さまざまなニューロンが使用している神経伝達物質には多くの種類があるが、 アストロサイトはより普遍的な分子をコミュニケーションに活用している。それはアデノシン三リン酸(ATP)だ。 これは、運動選手や生物学を専攻する学生なら誰もが、すべての細胞のエネルギー源であると知っている分子だが、ATPは細胞外にはほとんど存在しない。その希少性ゆえに、ATPは細胞間でシグナルを送り合うにはうってつけの分子で、闇夜を照らす懐中電灯のようなものである。また、ATPを持たない細胞がないという事実は、この分子を普遍的なメッセンジャーにしている。ニューロンとグリアがATPをシナプス小胞から放出すると、この放出が近傍にある細胞の膜受容体によって感知される。続いて、このATP受容体が細胞内へ大量のカルシウム流入を引き起こし、その結果、アストロサイトはシナプス小胞からますます多くの神経伝達物質やATPを周囲へ送り出し、このシグナルが連鎖反応のようにアストロサイトの集団全体に拡がっていく。ATPとグルタミン酸は、培養皿のアストロサイト全体に拡がる、あるいは脳内のアストロサイトを駆け抜けるカルシウムがウェーブを引き起こす主要なシグナルリング分子である。
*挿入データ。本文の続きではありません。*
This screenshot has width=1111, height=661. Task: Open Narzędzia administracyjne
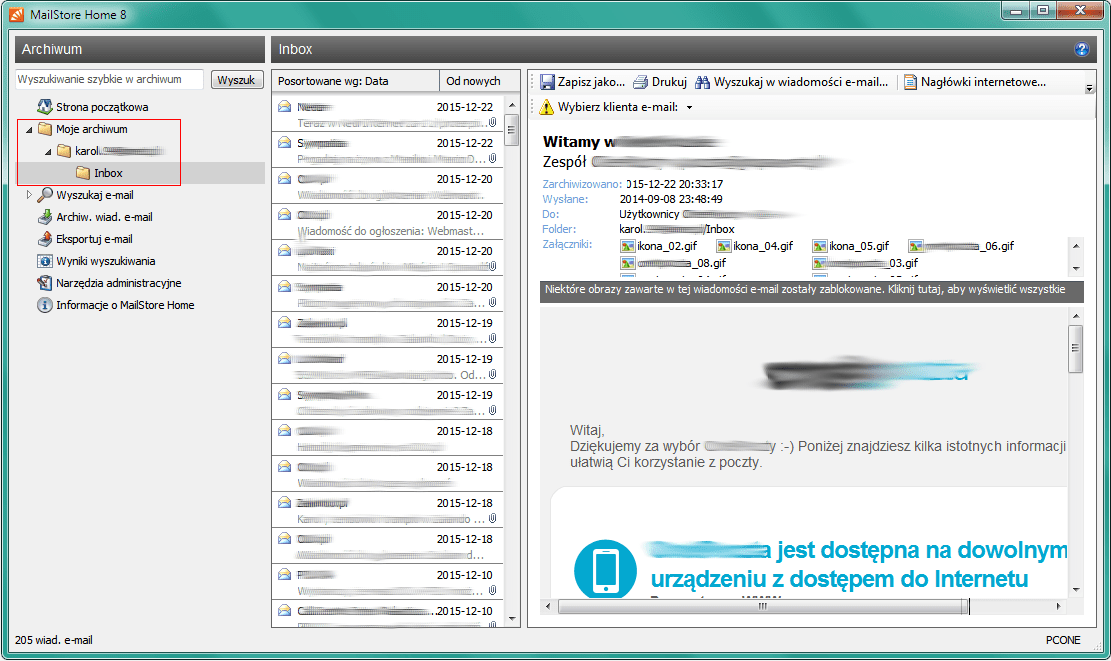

ところが、アストロサイトによるコミュニケーションの研究が進むにつれて、アストロサイト間のカルシウムシグナルリングに使用されている物質は、ATPとグルタミン酸に限られないことが判明してきている。
未来へ向けて より
グリアが所有するコミュニケーションチャネルの多さに、私たちは目のくらむ思いがする。アストロサイトは、ニューロンのすべての活動を傍受する能力を備えている。そこには、イオン流動から、ニューロンの使用するあらゆる神経伝達物質、さらには神経修飾物質、ペプチド、ホルモンまで、神経系の機能を調節するさまざまな物質が網羅されている。グリア間の交信には、神経伝達物質だけでなく、ギャップ結合やグリア伝達物質、そして特筆すべきATPなど、いくつもの通信回線が使われている。ニューロンは好みがうるさいが、グリアはとりわけ選別しない。つまり、ニューロンは、ニューロンどうしで適切な青手としかシナプスを形成しないが、グリアは仲間どうしでも、またニューロンとも交信する。アストロサイトは神経活動を感知して、ほかのアストロサイトと交信する。その一方で、オリゴデンドロサイトやミクログリア、さらには血管細胞や免疫細胞とも交信している。